| Task objective |
Print the listing in full, exactly as it stands.
--------
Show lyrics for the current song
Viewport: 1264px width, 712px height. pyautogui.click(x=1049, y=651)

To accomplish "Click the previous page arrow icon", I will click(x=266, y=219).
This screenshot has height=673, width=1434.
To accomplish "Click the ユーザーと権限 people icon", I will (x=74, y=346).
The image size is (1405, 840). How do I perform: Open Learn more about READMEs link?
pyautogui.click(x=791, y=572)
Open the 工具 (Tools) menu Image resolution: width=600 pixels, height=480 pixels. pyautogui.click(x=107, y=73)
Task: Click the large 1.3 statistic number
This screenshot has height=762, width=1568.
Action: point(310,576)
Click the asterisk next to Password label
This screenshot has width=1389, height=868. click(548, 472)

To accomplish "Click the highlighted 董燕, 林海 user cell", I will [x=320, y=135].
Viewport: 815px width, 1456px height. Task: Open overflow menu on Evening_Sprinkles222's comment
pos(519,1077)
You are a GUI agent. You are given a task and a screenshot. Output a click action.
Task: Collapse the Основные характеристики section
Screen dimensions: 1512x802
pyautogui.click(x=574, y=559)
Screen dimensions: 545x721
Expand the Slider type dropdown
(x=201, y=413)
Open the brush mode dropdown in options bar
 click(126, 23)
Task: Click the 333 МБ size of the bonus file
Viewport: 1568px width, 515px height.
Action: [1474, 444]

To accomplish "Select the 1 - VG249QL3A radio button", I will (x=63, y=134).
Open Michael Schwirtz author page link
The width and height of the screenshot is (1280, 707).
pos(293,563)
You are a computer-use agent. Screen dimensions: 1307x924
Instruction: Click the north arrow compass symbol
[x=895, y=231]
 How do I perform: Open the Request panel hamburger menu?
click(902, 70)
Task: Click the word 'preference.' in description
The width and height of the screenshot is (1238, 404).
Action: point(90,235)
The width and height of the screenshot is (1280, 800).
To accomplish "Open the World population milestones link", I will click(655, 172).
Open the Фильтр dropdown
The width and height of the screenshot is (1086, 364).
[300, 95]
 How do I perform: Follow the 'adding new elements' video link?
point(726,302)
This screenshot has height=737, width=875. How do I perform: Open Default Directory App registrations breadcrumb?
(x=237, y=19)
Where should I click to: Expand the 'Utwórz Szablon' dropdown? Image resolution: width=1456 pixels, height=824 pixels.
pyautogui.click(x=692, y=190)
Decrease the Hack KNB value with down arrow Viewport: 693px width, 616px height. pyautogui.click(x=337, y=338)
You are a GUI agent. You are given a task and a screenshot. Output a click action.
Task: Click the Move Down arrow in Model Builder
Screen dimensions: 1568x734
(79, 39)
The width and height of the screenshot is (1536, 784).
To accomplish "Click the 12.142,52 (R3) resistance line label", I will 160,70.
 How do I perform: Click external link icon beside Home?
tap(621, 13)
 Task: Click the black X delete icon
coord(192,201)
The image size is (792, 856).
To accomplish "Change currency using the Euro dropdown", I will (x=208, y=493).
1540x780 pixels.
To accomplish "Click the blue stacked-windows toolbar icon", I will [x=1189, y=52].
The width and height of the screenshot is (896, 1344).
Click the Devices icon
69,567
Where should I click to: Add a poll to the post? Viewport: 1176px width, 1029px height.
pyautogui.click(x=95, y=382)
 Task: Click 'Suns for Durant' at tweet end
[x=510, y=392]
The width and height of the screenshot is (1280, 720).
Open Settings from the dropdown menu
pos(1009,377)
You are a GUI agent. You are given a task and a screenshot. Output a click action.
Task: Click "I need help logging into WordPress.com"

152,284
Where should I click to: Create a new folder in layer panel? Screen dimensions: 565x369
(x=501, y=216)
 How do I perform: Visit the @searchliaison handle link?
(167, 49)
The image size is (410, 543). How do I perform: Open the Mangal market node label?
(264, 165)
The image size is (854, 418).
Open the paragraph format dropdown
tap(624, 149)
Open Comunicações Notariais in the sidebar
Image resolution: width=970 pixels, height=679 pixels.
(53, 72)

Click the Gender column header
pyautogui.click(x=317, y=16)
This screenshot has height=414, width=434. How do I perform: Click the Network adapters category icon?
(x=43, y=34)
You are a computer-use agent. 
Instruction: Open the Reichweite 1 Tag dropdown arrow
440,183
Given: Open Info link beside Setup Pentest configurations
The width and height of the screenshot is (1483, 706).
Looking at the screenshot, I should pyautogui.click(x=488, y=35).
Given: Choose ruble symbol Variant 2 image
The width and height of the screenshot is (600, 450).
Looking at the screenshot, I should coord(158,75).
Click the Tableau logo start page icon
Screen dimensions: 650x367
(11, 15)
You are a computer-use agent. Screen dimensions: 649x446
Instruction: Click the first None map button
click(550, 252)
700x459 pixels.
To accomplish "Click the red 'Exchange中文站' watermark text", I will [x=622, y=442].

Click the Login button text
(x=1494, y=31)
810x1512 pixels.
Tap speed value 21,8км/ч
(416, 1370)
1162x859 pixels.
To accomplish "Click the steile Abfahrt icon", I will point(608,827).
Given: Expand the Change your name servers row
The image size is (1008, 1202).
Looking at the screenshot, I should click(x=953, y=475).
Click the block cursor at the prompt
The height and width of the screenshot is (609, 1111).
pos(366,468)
--------
| Answer to the exercise |
Show lyrics for the current song
Viewport: 1264px width, 712px height. pyautogui.click(x=1049, y=651)

To accomplish "Click the previous page arrow icon", I will click(x=266, y=219).
This screenshot has height=673, width=1434.
To accomplish "Click the ユーザーと権限 people icon", I will (x=74, y=346).
The image size is (1405, 840). How do I perform: Open Learn more about READMEs link?
pyautogui.click(x=791, y=572)
Open the 工具 (Tools) menu Image resolution: width=600 pixels, height=480 pixels. pyautogui.click(x=107, y=73)
Task: Click the large 1.3 statistic number
This screenshot has height=762, width=1568.
Action: point(310,576)
Click the asterisk next to Password label
This screenshot has width=1389, height=868. click(548, 472)

To accomplish "Click the highlighted 董燕, 林海 user cell", I will [x=320, y=135].
Viewport: 815px width, 1456px height. Task: Open overflow menu on Evening_Sprinkles222's comment
pos(519,1077)
You are a GUI agent. You are given a task and a screenshot. Output a click action.
Task: Collapse the Основные характеристики section
Screen dimensions: 1512x802
pyautogui.click(x=574, y=559)
Screen dimensions: 545x721
Expand the Slider type dropdown
(x=201, y=413)
Open the brush mode dropdown in options bar
 click(126, 23)
Task: Click the 333 МБ size of the bonus file
Viewport: 1568px width, 515px height.
Action: [1474, 444]

To accomplish "Select the 1 - VG249QL3A radio button", I will (x=63, y=134).
Open Michael Schwirtz author page link
The width and height of the screenshot is (1280, 707).
pos(293,563)
You are a computer-use agent. Screen dimensions: 1307x924
Instruction: Click the north arrow compass symbol
[x=895, y=231]
 How do I perform: Open the Request panel hamburger menu?
click(902, 70)
Task: Click the word 'preference.' in description
The width and height of the screenshot is (1238, 404).
Action: point(90,235)
The width and height of the screenshot is (1280, 800).
To accomplish "Open the World population milestones link", I will click(655, 172).
Open the Фильтр dropdown
The width and height of the screenshot is (1086, 364).
[300, 95]
 How do I perform: Follow the 'adding new elements' video link?
point(726,302)
This screenshot has height=737, width=875. How do I perform: Open Default Directory App registrations breadcrumb?
(x=237, y=19)
Where should I click to: Expand the 'Utwórz Szablon' dropdown? Image resolution: width=1456 pixels, height=824 pixels.
pyautogui.click(x=692, y=190)
Decrease the Hack KNB value with down arrow Viewport: 693px width, 616px height. pyautogui.click(x=337, y=338)
You are a GUI agent. You are given a task and a screenshot. Output a click action.
Task: Click the Move Down arrow in Model Builder
Screen dimensions: 1568x734
(79, 39)
The width and height of the screenshot is (1536, 784).
To accomplish "Click the 12.142,52 (R3) resistance line label", I will 160,70.
 How do I perform: Click external link icon beside Home?
tap(621, 13)
 Task: Click the black X delete icon
coord(192,201)
The image size is (792, 856).
To accomplish "Change currency using the Euro dropdown", I will (x=208, y=493).
1540x780 pixels.
To accomplish "Click the blue stacked-windows toolbar icon", I will [x=1189, y=52].
The width and height of the screenshot is (896, 1344).
Click the Devices icon
69,567
Where should I click to: Add a poll to the post? Viewport: 1176px width, 1029px height.
pyautogui.click(x=95, y=382)
 Task: Click 'Suns for Durant' at tweet end
[x=510, y=392]
The width and height of the screenshot is (1280, 720).
Open Settings from the dropdown menu
pos(1009,377)
You are a GUI agent. You are given a task and a screenshot. Output a click action.
Task: Click "I need help logging into WordPress.com"

152,284
Where should I click to: Create a new folder in layer panel? Screen dimensions: 565x369
(x=501, y=216)
 How do I perform: Visit the @searchliaison handle link?
(167, 49)
The image size is (410, 543). How do I perform: Open the Mangal market node label?
(264, 165)
The image size is (854, 418).
Open the paragraph format dropdown
tap(624, 149)
Open Comunicações Notariais in the sidebar
Image resolution: width=970 pixels, height=679 pixels.
(53, 72)

Click the Gender column header
pyautogui.click(x=317, y=16)
This screenshot has height=414, width=434. How do I perform: Click the Network adapters category icon?
(x=43, y=34)
You are a computer-use agent. 
Instruction: Open the Reichweite 1 Tag dropdown arrow
440,183
Given: Open Info link beside Setup Pentest configurations
The width and height of the screenshot is (1483, 706).
Looking at the screenshot, I should pyautogui.click(x=488, y=35).
Given: Choose ruble symbol Variant 2 image
The width and height of the screenshot is (600, 450).
Looking at the screenshot, I should coord(158,75).
Click the Tableau logo start page icon
Screen dimensions: 650x367
(11, 15)
You are a computer-use agent. Screen dimensions: 649x446
Instruction: Click the first None map button
click(550, 252)
700x459 pixels.
To accomplish "Click the red 'Exchange中文站' watermark text", I will [x=622, y=442].

Click the Login button text
(x=1494, y=31)
810x1512 pixels.
Tap speed value 21,8км/ч
(416, 1370)
1162x859 pixels.
To accomplish "Click the steile Abfahrt icon", I will point(608,827).
Given: Expand the Change your name servers row
The image size is (1008, 1202).
Looking at the screenshot, I should click(x=953, y=475).
Click the block cursor at the prompt
The height and width of the screenshot is (609, 1111).
pos(366,468)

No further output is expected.